Durante la ausencia de los padres de Shirley —los otros niños fueron a Avonlea—, lo llevó con ella a casa de su hermano y lo tuvo sólo para ella durante tres benditos meses. Sin embargo, Susan se alegraba de estar de regreso en Ingleside, con todos sus bienamados alrededor. Ingleside era su mundo y en él reinaba como majestad suprema. Incluso Ana cuestionaba rara vez sus decisiones, para disgusto de la señora Rachel Lynde de Tejas Verdes que, cada vez que visitaba Cuatro Vientos, decía a Ana, con aire sombrío, que estaba permitiéndole a Susan mandar demasiado y que llegaría el día en que lo lamentaría.

—Ahí viene Cornelia Bryant, mi querida señora —anunció Susan—. Seguramente viene a atiborrarnos con tres meses de chismes.

—Eso espero —contestó Ana, abrazando sus rodillas—. Me muero de ganas de escuchar chismes de Glen St. Mary, Susan. Espero que la señorita Cornelia pueda contarme todo lo sucedido mientras estuvimos ausentes, todo: quién ha nacido, se ha casado o se ha emborrachado; quién ha muerto o se ha ido o ha vuelto o se ha peleado con quién; quién ha perdido una vaca o ha encontrado novio. Es delicioso estar otra vez en casa con toda la gente de Glen; quiero saber todo sobre ellos. Recuerdo que, mientras recorría la abadía de Westminster, me preguntaba con cuál de sus dos pretendientes terminaría casándose Millicent Drew. ¿Sabe, Susan? Tengo la terrible sospecha de que me encantan los chismes.
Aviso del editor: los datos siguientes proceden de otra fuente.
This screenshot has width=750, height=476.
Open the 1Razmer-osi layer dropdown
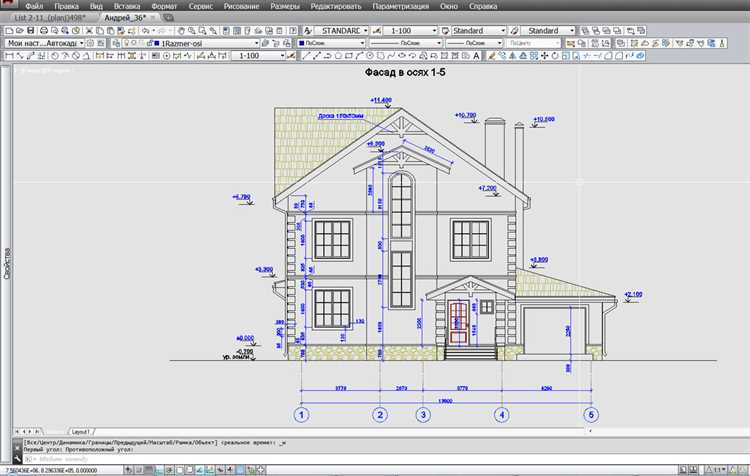pos(256,44)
—Bueno, por supuesto, mi querida señora —admitió Susan—, a cualquier mujer que se precie de tal le gusta enterarse de lo que pasa. A mí me interesa bastante el caso de Millicent Drew. Yo nunca he tenido un pretendiente, y mucho menos dos; ahora ya no me importa; ser una vieja solterona no duele una vez que te acostumbras. A mí me da la sensación de que Millicent se peina con una escoba. Pero al parecer a los hombres eso no les importa.

—Ellos sólo ven su cara bonita, risueña y seductora, Susan.

—Muy bien puede ser, mi querida señora. El Buen Libro dice que el favor es engañoso y la belleza es vana, pero a mí no me habría molestado haberlo descubierto por mí misma, si así hubiera estado dispuesto. No tengo dudas de que todos seremos hermosos cuando seamos ángeles, pero ¿qué utilidad tendrá entonces? Hablando de chismes, dicen que la pobre esposa de Harrison Miller, del puerto, trató de ahorcarse la semana pasada.

—¡Ay, Susan!

—Tranquilícese, mi querida señora. No lo consiguió. Aunque no me extraña que lo haya intentado, porque el marido es un hombre terrible. Pero ella fue muy tonta al tratar de colgarse y dejarle el camino libre para que se case con alguna otra mujer. Yo, en su lugar, mi querida señora, le habría fastidiado hasta que fuera él el que intentara colgarse. Aunque no estoy de acuerdo con que la gente se cuelgue bajo ninguna circunstancia, mi querida señora.

—¿Qué es lo que pasa con Harrison Miller? —preguntó Ana, impaciente—. Siempre lleva a los demás a los extremos.

—Bueno, algunos lo llaman religión y otros lo llaman maldición, con perdón, mi querida señora, por usar semejante palabra. Parece que no pueden decidir cuál de las dos cosas es el caso de Harrison. Hay días en los que pelea con todo el mundo porque cree que está condenado al castigo eterno. Y hay días en los que dice que no le importa nada y va y se emborracha. Mi opinión es que no está en sus cabales, como toda esa rama de los Miller. El abuelo se volvió loco. Se creía rodeado de grandes arañas negras. Le caminaban por encima y flotaban en el aire frente a sus ojos. Yo espero no volverme loca nunca, mi querida señora, y no creo que me suceda porque no es costumbre de los Baker. Pero, si la Providencia así lo dispone, espero que mi locura no tome la forma de grandes arañas negras; detesto esos bichos. En cuanto a la señora Miller, no sé si en realidad es digna de lástima o no. Hay quienes dicen que se casó con Harrison por despecho hacia Richard Taylor; lo cual me parece una razón muy pobre para casarse. Pero claro que yo no soy quién para opinar en cuestiones matrimoniales, mi querida señora. Ahí está Cornelia Bryant, en el portón; voy a poner este bendito niño moreno en su cama y a traer la costura.